Hoe lang je sluitertijd ongestraft mag zijn, hangt af van verschillende factoren. Zo hebben sommige camera’s en lenzen een image stabilizer (IS bij canon, VR bij Nikon) en zo heeft de ene fotograaf een vastere hand dan de andere fotograaf.

Vuistregel is, dat bij een lens van 50mm de sluitertijd sneller moet zijn dan 1/50 seconde. Bij een lens van 100mm moet de sluitertijd sneller zijn dan 1/100 seconde. Met andere woorden: de sluitertijd moet sneller zijn dan 1/brandpuntafstand.

Tip: wanneer je de camera instelt op de zelfontspanner, houd je de camera makkelijker stabiel

Word je sluitertijd te lang? Gebruik dan een statief!

Tip: zet bij fotograferen vanaf een statief altijd de image stabilizer uit

Fotograferen van bewegende onderwerpen

Maak je een foto van een tempel, dan kan een fotograaf met een vaste hand best kiezen voor een sluitertijd van 1/60 seconde. Wil je echter een foto maken van een bewegend voorwerp, dan moet je kiezen voor een kortere sluitertijd.

Welke sluitertijd moet je kiezen bij beweging?

Voor een portretfotografie kun je je camera het beste instellen op 1/250 seconde. Personen bewegen nu eenmaal.

Wil je een foto maken van een spelend kind, een sporter of een beweeglijk hier, dan kun je je sluitertijd het beste instellen op 1/1000 tot 1/1250 seconde. Je wilt geen bewegingsonscherpte (van je onderwerp) in de foto.

Bevriezen of beweging?

Je wilt geen bewogen foto omdat je zelf geen vaste hand hebt. Je wilt geen bewogen foto omdat je model beweegt. 
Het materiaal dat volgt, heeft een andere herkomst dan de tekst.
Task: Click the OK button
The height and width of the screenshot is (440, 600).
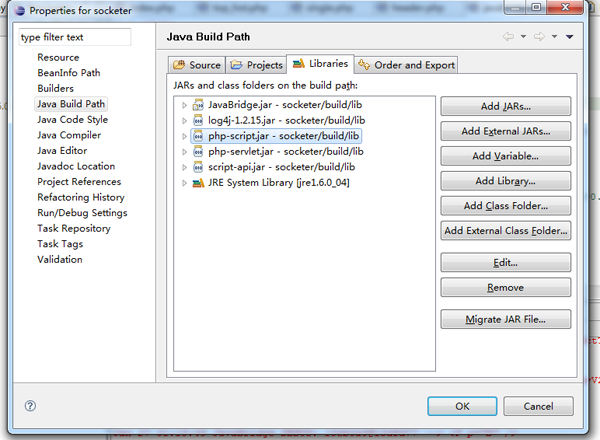Action: pyautogui.click(x=462, y=407)
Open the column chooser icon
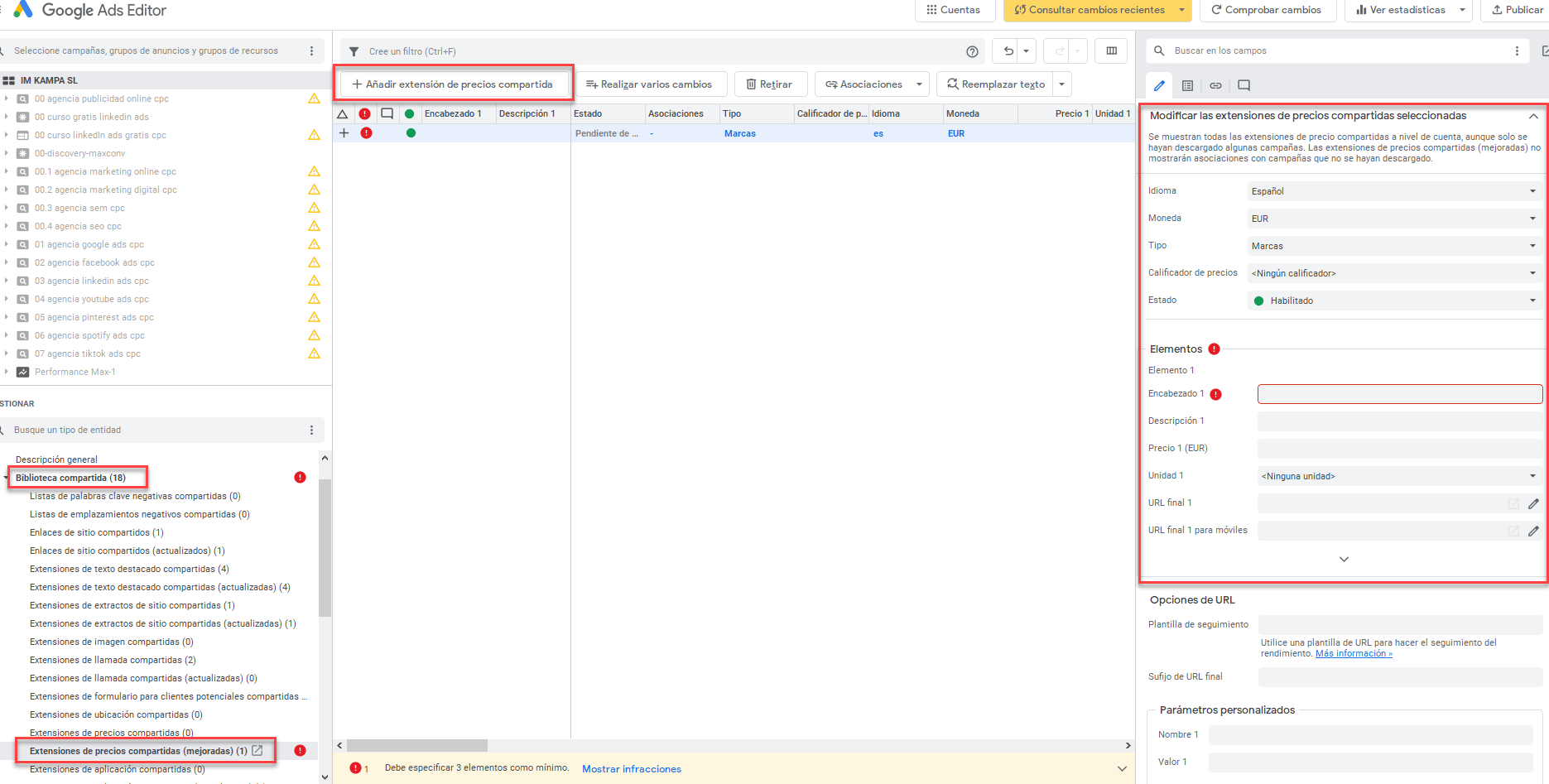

Toch kan beweging extra dynamiek in je foto brengen en juist erg mooi zijn.

Een rijdende trein in het donker laat mooie lichtsporen achter. Een waterval vormt bij een lange sluitertijd een mooie witte waas, terwijl de druppels van deze zelfde waterval juist bevriezen!

Dit is een waterval met een lange sluitertijd.

Tip: als je foto’s wilt maken met een lange sluitertijd, kun je gebruik maken van een ND-filter.

Dit is een waterval met een korte sluitertijd, je ziet bijna de druppels.